* _SOURCE TEXT_:
────────────────
CeFH Biostatistical seminar: presentation of "A simple new approach to variable selection in regression, with application to genetic fine-mapping" by Wang et al.
About the CeFH Biostatistical seminar
The biostatistical seminar takes place on a monthly basis. The focus at these seminars is on methods and their mathematical backgrounds. Applications may also be presented. We invite a broad range of researcher from Norway and abroad to discuss various topics such as causal inference, Bayesian methods, variable selection, and more!
Statisticians ans data analysts from the Norwegian Institute of Public Health are invited at every meeting. People from the outside of the institute are also welcome to join. If you want to present your latest research, please contact William Denault.
────────────────
* _DATA SUPPLIED_:
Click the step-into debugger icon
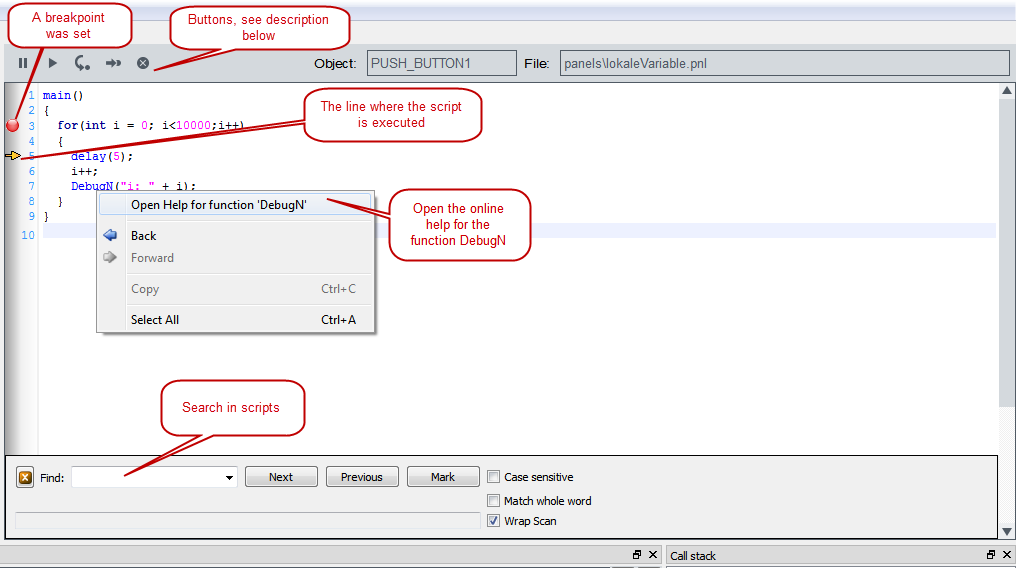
────────────────
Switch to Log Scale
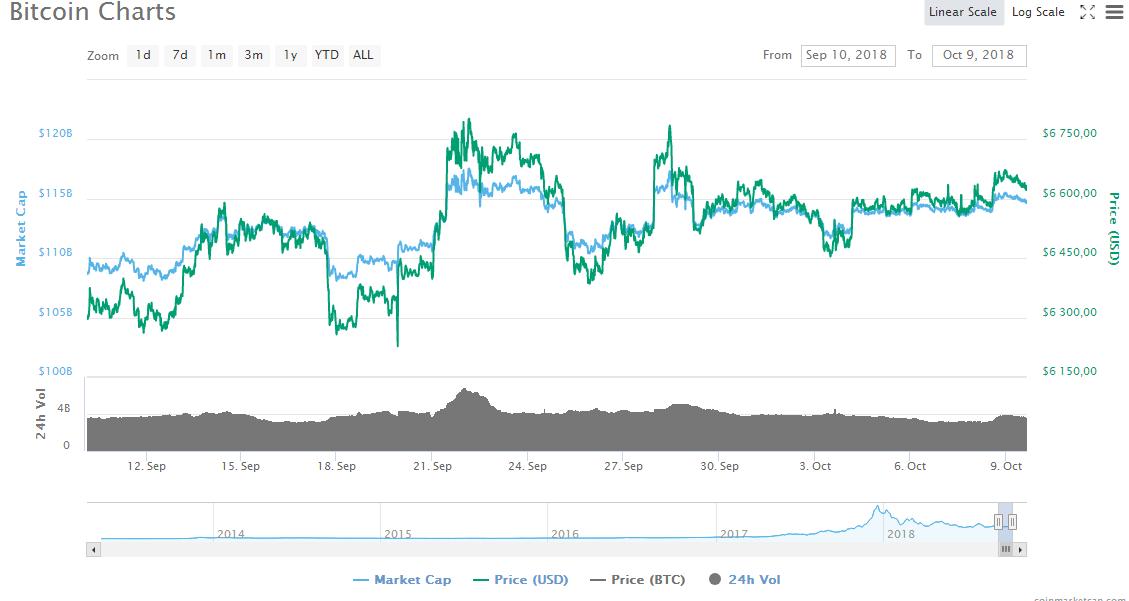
────────────────
* _ACTIONS TO TAKE_:
**A)** Decide whether each statement agrees with the seminar announcement, answering yes or no and quoting the deciding words: (i) The seminar meets every month. (ii) Only staff of the Norwegian Institute of Public Health may attend. (iii) Applications are excluded from the seminars.
**B)** Quote the seminar announcement from "Statisticians ans data" to "contact William Denault.".
The rows are separate material, apart from the seminar announcement.

* _ANSWERS FOR THE TASKS_:
**A)**
(i) Yes: "The biostatistical seminar takes place on a monthly basis."
(ii) No: "People from the outside of the institute are also welcome to join."
(iii) No: "Applications may also be presented."

**B)**
Statisticians ans data analysts from the Norwegian Institute of Public Health are invited at every meeting. People from the outside of the institute are also welcome to join. If you want to present your latest research, please contact William Denault.